[Saved entries]

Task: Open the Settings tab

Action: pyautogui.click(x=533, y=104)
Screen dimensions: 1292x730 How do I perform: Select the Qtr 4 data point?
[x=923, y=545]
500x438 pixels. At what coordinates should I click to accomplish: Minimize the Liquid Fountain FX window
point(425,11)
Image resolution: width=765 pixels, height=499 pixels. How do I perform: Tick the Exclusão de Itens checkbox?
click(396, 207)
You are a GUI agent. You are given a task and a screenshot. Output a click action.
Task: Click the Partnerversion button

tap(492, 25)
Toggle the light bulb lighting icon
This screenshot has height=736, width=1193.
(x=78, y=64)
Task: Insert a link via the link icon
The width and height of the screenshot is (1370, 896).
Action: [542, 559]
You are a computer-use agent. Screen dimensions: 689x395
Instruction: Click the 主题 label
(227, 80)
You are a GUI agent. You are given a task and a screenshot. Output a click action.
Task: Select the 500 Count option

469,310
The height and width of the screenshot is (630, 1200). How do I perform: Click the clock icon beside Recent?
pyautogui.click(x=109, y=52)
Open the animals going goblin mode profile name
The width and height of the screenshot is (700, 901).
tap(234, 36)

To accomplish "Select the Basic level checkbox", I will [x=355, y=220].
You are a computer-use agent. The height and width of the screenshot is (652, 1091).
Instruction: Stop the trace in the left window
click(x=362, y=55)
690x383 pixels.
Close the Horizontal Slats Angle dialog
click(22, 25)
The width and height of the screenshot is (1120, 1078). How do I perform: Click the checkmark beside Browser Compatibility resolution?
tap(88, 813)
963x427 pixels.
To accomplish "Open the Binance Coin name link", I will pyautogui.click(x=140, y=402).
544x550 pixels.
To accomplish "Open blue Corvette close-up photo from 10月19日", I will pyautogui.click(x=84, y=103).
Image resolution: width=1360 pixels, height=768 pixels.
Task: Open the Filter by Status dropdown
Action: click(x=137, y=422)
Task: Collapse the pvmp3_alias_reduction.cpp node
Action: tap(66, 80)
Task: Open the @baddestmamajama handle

_Exercise details_. Search the data for the string "computer" and say how many lines include it, giving only the number.

_Completed task_. 2